** Opening EXTRACTED MATERIAL block **

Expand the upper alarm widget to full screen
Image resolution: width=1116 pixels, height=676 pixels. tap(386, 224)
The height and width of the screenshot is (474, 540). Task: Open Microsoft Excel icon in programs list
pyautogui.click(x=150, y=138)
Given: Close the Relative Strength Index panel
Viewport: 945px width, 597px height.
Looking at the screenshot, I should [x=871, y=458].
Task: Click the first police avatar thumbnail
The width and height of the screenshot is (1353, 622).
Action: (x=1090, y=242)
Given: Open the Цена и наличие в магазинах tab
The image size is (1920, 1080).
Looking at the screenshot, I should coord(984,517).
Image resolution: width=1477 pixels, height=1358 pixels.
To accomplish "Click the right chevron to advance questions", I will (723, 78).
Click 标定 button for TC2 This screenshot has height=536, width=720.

** Closing EXTRACTED MATERIAL block **

ABOUT THIS EXERCISE: From the entries above, show each line that includes the string "Given".

ANSWER BOX:
Given: Close the Relative Strength Index panel
Given: Open the Цена и наличие в магазинах tab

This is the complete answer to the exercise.